Una pareja recibió una triste noticia, su bebé tenía muy pocas posibilidades de nacer con vida y a las 18 semanas de embarazo decidieron llevar a cabo un aborto. Pero todo lo planeado no salió como esperaban.

Lora Denison, de 27 años, esperaba a su cuarto hijo pero lamentablemente se le diagnosticó el síndrome de Edwards, una afección muy grave que en la mayoría de los casos termina con la vida del pequeño a las pocas horas de nacer.

Ante esta situación decidió llevar a cabo un aborto, pero para sorpresa de todos, el bebé nació con vida y respirando.

Según la madre, «el pequeño aguantó 10 horas y verlo morir fue una tortura». “Me alegro de haber pasado ese poco de tiempo con él, pero también hizo que la situación fuera mucho más difícil. Mi hijo tenía un corazón de león”, dijo la mujer.

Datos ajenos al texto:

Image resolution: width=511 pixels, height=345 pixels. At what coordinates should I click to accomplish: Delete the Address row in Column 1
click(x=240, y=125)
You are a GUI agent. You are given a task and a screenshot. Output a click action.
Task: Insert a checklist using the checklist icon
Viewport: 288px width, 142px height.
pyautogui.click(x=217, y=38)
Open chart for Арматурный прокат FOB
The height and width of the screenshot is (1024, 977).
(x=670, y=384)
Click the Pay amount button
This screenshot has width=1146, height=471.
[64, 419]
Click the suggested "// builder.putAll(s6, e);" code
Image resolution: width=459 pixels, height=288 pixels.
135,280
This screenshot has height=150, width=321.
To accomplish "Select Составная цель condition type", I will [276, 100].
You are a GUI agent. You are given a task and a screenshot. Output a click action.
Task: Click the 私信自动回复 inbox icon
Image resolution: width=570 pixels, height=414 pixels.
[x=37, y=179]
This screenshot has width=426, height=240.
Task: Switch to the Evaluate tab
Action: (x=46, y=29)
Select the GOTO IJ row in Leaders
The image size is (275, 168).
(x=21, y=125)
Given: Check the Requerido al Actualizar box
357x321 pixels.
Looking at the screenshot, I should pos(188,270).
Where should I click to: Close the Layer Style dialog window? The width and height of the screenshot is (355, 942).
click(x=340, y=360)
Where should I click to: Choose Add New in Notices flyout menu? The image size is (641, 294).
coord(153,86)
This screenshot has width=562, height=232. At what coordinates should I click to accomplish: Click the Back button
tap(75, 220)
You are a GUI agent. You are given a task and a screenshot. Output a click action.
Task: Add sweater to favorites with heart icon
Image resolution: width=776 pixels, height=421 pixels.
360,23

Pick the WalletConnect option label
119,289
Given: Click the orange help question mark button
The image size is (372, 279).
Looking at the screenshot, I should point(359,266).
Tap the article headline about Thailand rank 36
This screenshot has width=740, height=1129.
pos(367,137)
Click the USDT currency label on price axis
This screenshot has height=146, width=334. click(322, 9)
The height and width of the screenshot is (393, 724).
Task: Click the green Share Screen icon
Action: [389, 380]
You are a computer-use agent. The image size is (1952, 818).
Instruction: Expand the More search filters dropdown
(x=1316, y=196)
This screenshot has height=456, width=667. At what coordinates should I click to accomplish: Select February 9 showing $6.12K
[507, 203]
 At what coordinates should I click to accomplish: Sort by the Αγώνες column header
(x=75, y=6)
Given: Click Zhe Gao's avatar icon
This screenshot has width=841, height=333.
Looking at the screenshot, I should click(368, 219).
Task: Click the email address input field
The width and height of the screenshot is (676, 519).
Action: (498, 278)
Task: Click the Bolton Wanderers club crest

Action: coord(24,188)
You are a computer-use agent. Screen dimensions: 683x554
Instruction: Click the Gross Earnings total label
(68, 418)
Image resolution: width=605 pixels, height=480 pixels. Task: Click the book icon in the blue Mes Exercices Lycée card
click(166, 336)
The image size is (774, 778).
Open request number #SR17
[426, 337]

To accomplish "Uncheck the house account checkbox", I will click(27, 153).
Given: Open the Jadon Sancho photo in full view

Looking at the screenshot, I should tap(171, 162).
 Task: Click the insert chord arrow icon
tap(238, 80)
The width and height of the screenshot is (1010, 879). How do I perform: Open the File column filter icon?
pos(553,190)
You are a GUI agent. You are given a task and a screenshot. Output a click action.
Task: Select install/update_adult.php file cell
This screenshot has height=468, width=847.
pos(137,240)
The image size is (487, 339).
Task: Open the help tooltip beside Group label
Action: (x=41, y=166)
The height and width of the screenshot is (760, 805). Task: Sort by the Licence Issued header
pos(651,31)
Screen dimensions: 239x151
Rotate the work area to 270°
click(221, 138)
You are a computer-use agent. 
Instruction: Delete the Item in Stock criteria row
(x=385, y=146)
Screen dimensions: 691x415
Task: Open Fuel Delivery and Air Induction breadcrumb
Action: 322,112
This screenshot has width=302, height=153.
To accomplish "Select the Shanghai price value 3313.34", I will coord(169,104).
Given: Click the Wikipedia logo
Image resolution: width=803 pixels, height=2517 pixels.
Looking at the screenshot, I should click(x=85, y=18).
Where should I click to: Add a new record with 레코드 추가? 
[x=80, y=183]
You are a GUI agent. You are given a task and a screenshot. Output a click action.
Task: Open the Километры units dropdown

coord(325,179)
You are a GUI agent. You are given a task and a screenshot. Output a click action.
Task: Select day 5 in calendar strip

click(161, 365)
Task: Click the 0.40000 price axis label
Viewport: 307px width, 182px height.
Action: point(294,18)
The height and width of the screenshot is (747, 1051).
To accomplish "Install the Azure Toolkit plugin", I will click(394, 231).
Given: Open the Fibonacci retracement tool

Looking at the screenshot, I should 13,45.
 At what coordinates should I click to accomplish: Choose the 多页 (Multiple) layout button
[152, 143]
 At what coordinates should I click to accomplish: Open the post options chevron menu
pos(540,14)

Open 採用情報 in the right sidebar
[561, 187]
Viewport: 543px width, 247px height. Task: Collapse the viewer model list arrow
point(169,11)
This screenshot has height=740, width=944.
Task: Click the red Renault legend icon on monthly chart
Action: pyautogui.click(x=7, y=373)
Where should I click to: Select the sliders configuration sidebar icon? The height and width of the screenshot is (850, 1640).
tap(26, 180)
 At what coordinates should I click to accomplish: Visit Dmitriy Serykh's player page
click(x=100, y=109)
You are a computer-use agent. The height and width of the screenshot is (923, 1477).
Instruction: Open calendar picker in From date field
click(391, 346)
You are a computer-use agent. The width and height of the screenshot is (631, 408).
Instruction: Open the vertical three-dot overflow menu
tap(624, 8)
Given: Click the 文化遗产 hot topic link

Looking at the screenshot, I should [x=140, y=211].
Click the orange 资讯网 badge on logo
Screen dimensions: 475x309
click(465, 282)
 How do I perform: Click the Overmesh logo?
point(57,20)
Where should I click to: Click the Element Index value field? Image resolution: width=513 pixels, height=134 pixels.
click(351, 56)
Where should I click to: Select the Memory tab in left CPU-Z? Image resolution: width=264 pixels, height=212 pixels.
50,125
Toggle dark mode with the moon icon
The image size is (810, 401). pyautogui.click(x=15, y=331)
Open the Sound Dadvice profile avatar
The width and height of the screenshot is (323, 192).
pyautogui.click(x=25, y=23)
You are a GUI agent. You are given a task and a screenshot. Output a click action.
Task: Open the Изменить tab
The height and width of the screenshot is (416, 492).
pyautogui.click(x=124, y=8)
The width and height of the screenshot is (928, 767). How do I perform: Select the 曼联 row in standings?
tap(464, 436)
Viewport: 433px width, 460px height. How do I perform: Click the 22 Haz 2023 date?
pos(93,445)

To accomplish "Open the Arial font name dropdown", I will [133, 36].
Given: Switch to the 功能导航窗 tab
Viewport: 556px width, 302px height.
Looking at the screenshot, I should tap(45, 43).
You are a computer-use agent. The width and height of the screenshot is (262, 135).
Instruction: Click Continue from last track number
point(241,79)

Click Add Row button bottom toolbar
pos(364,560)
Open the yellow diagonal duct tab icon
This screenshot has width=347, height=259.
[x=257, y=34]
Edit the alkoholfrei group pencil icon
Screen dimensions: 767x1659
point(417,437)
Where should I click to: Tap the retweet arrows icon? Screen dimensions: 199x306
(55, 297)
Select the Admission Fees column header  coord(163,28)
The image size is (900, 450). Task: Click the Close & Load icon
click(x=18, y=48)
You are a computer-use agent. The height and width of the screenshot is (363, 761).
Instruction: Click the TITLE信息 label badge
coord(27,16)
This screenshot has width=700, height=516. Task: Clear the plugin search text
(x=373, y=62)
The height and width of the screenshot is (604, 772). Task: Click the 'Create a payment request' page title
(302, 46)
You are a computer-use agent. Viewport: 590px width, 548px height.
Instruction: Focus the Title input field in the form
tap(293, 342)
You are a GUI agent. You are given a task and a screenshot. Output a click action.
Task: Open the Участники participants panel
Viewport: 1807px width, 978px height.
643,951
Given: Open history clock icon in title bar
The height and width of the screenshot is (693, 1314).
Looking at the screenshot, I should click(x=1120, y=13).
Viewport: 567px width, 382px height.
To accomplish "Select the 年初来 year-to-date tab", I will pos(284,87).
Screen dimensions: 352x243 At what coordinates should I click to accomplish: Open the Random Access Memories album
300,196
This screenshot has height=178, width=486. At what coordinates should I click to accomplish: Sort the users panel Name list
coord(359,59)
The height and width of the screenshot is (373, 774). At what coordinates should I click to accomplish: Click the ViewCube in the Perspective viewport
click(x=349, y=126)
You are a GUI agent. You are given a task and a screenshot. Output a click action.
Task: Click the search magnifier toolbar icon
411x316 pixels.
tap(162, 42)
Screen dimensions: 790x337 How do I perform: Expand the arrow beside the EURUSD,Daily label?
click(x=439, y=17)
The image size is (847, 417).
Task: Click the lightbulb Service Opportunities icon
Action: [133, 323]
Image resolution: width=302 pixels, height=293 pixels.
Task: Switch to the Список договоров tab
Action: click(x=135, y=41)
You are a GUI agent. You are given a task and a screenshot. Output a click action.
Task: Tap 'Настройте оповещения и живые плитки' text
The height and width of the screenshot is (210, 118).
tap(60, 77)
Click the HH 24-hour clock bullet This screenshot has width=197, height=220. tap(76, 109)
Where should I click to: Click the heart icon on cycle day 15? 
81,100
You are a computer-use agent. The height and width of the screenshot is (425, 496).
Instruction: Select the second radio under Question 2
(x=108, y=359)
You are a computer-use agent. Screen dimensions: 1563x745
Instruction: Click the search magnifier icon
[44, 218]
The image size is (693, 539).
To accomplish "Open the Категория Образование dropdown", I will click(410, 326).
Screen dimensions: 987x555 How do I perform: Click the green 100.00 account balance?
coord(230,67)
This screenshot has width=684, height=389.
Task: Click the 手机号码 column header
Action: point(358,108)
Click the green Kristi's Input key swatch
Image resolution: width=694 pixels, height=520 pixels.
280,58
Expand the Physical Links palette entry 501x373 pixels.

Pensé que había hecho lo difícil cuando tomé la difícil decisión de tener un aborto, pero ahora se siente diez veces peor. Solo quiero que otras mamás sepan en caso de que les pase esto”, continuó.

Según la madre, no se controlaron los latidos del corazón del bebé antes de inducir el parto a través de un aborto. El escuchar como sus latidos se volvían más lentos para la mujer fue lo peor de su vida.

Además, explica que fue su pareja la que se dio cuenta de lo que sucedía: “Cuando mi compañero lo recogió después de que nació, dijo ‘su corazón está latiendo’, y ellos dijeron ‘de ninguna manera«.

Este síndrome que llevó a la pareja a realizar un aborto puede traer al pequeño dificultades de aprendizaje, problemas cardíacos, respiratorios, renales o gastrointestinales.